Data is a corporate asset. But it is firstly a debt. The costs of acquisition, hardware, software, operation, and talents are very high. Without right management, it is unlikely for us to effectively extract the value from data. To make big data a success, we must have all the disciplines to manage data as a valuable resource. Data management is much broader than database management. It is a systematic process of capturing, delivering, operating, protecting, enhancing, and disposing of data cost-effectively, which needs the ever-going reinforcement of plans, policies, programs and practices.
The ultimate goal of data management is to increase the value proposition of data. It requires serious and careful consideration and should start with a data strategy that defines a roadmap to meet the business needs in a data-driven approach. Every chief data officer should ask themselves the following questions:
- What problem do we try to solve? What value can big data bring in? Big data is hot and thus many corporations are hugging it. However, big data for big data is apparently wrong. Other’s use cases do not have to be yours. To glean the value of big data, a deep understanding of your business and problems to solve is essential.
- Who hold the data, who own the data, and who can access the data? Data governance is a set of processes that ensures that important data assets are formally managed throughout the enterprise. Through data governance, we expect data stewards and data custodians to exercise positive control over the data. Data custodians are responsible for the safe custody, transport, and storage of the data while data stewards are responsible for the management of data elements — both the content and metadata.
- What data do we need? It may seem obvious, but it is often simply answered with “I do not know” or “Everything”, which indicates a lack of understanding business practices. Whenever this happens, we should go back to answer the first question again. How to acquire the data? Data may be collected from internal system of records, log files, surveys, or third parties. The transactional systems may be revised to collect necessary data for analytics.
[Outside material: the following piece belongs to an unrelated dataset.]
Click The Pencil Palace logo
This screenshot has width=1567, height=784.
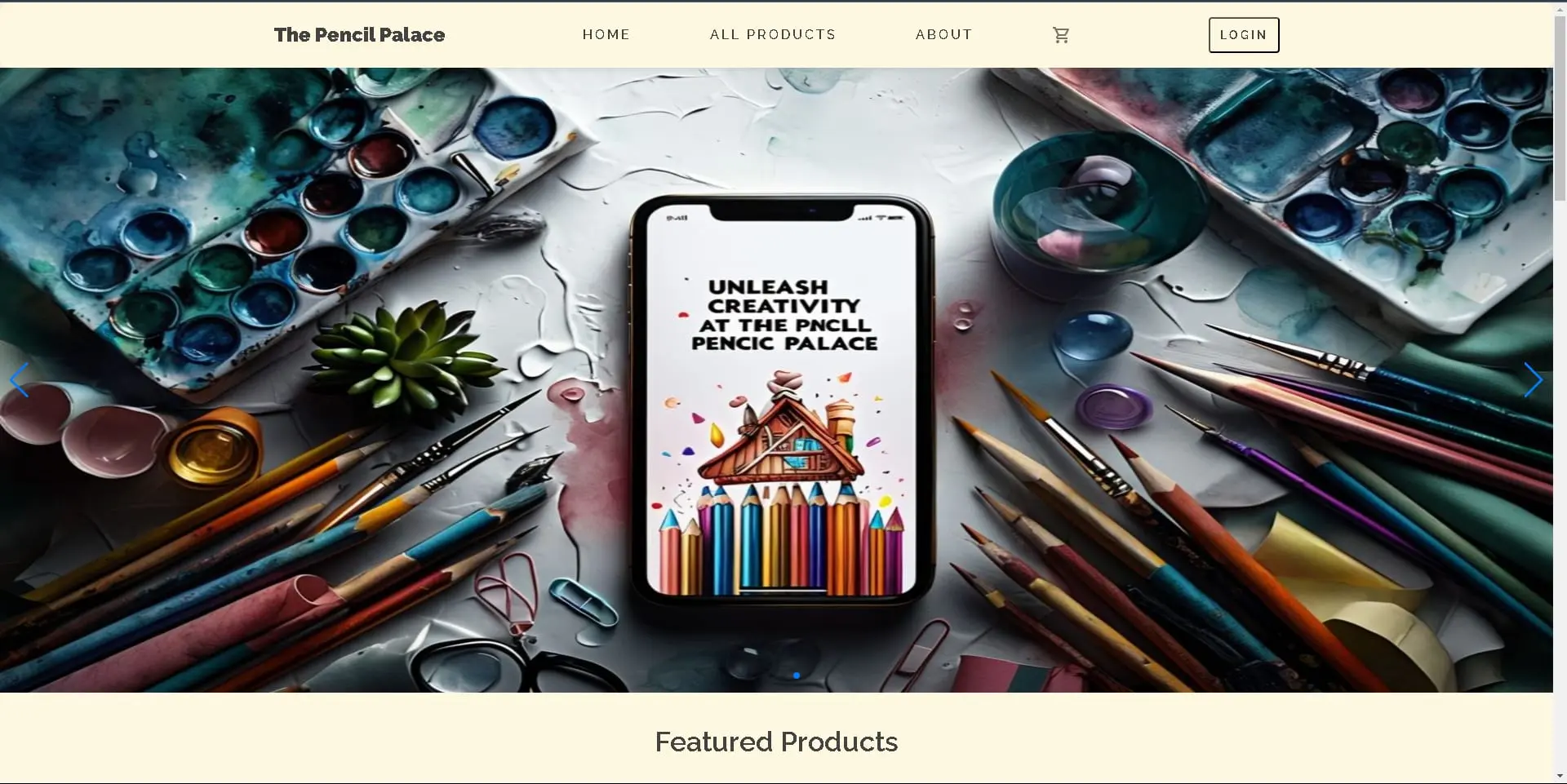[x=359, y=35]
- Where to store the data and how long to keep them? Due to the variety of data, today’s data may be stored in various databases (relational or NoSQL), data warehouses, Hadoop, etc. Today, database management is way beyond relational database administration. Because big data is also fast data, it is impractical to keep all of the data forever. Careful thoughts are needed to determine the lifespan of data.
- How to ensure the data quality? Junk in, Junk out. Without ensuring the data quality, big data won’t bring any values to the business. With the advent of big data, data quality management is both more important and more challenging than ever.
- How to analyze and visualize the data? A large number of mathematical models are available for analyzing data. Simply applying mathematical models does not necessarily result in actionable insights. Before talking about your mathematical models, go understand your business and problems. Lead the model with your insights (or a priori in terms of machine learning) rather than be lead by the uninterpretable numbers of black box models. Besides, visualization is extremely helpful to explore data and present the analytic results as a picture is worth a thousand words.
- How to manage the complexity? Big data is extremely complicated. To manage the complexity and improve the data management practices, we need to develop the accountability framework to encourage desirable behavior, which is tailored to the organization’s business strategies, strengths and priorities.